3. Patient demand and reimbursement changes will drive the “consumerization” of healthcare.

Today, receiving healthcare isn’t as easy as pushing a few buttons on a smartphone to order food to your doorstep or a ride to the airport. But Halamka believes it will get there, and perhaps soon. He predicts within five years, a “significant percentage of income to healthcare systems will be digital health services that, if you will, are the Uber, Grubhub, and Amazon of digital health,” he says.

He gives a hypothetical future scenario. Say a person notices a spot on her right wrist. She takes a picture of it using her phone and securely shares it online with a healthcare provider, which analyzes the lesion using advanced software. It spits out an assessment: There’s a 90 percent chance the spot is harmless. Just in case, the care provider refers the patient to a telemedicine service for a second opinion, if she wants, for say $25. That care provider reviews the image and data and also says the lesion doesn’t appear to be cancerous, but recommends developing a care plan to watch the spot over the next year for any changes.

It would take relatively little time, energy, and money to provide this type of care, Halamka says. “But yet, [the patient] got good, quality care, and physicians will be reimbursed for providing good expertise,” he adds. (Halamka is an advocate for telemedicine services. A toxicology expert and farmer, Halamka says he sees 900 patients annually via virtual visits, advising them whether the mushrooms or plants they ingested are poisonous or not.)

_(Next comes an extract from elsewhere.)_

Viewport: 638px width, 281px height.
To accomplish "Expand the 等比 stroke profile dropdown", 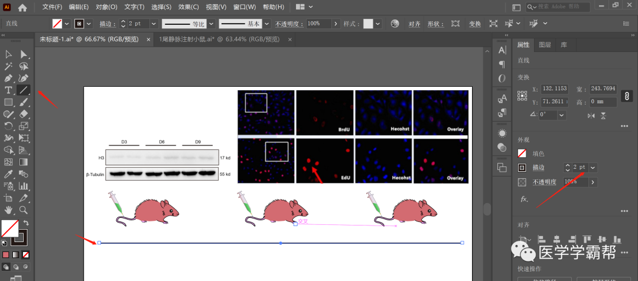I will pos(211,24).
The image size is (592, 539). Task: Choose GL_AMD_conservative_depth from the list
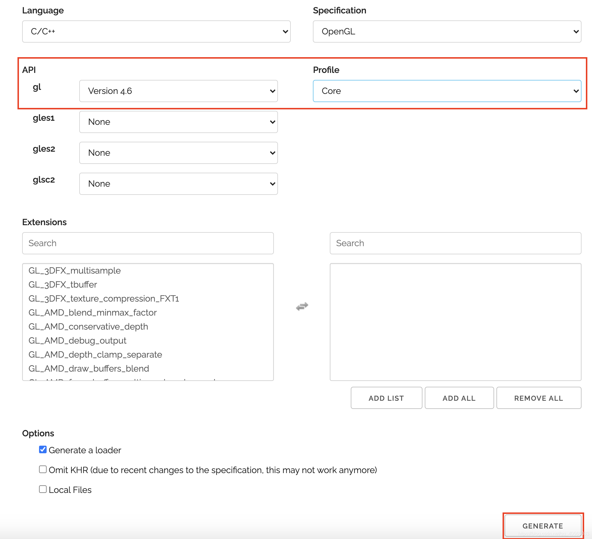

Achieving this vision will require the healthcare industry to complete its ongoing shift from charging a fee for each service provided, to getting reimbursed based on the outcomes of care given. For some hospital systems, that transformation is nearly finished; Halamka says the majority of Beth Israel’s income is now tied to “value-based purchasing” contracts.

“The notion that doctors will be paid for quality and outcomes, rather than just more healthcare, aligns economic incentives to use these digital health devices, with the idea that we be kept well in the home instead of a hospital,” Halamka says.

Incentives tied directly to digital health products are also on the rise, including expanded access to telehealth benefits for Medicare Advantage patients.

Patient demand is the other key factor that Halamka predicts will drive the healthcare industry to embrace digital technologies that make care more convenient. “If you’ve got two healthcare providers in a city, and one is digitally enabled and one isn’t, they’re going to flock to the digitally enabled one—and the other one will wither,” he says.

4. Beware the digital divide.

As digital technologies proliferate in healthcare, medical providers and other stakeholders need to be careful that some patients don’t get left out, Halamka says. Some people might not be comfortable with digital technologies, while others might have a language barrier or lack the income required to buy connected devices, he says.

“How do we ensure every member of society can take advantage of digital health without creating more inequity?” Halamka wonders. “We need to be very careful that we don’t create a sense of, ‘Well, you need the latest iPhone and $500 worth of digital sensors, and then you’ll get all these great services.'”

Halamka says he’s working on this issue with The Dimock Center in Boston’s Roxbury neighborhood, which provides health and human services to underserved communities. The center and its partners are exploring the development of low-income housing that would incorporate digital health sensors and related services “into the housing project itself,” Halamka says. He acknowledges the idea raises privacy concerns, but he emphasizes that health technologies would only be installed in a home with the tenant’s consent. The proposal is still in the early stages, he adds.

“It will be a longitudinal project that involves academia, government, and industry,” Halamka says.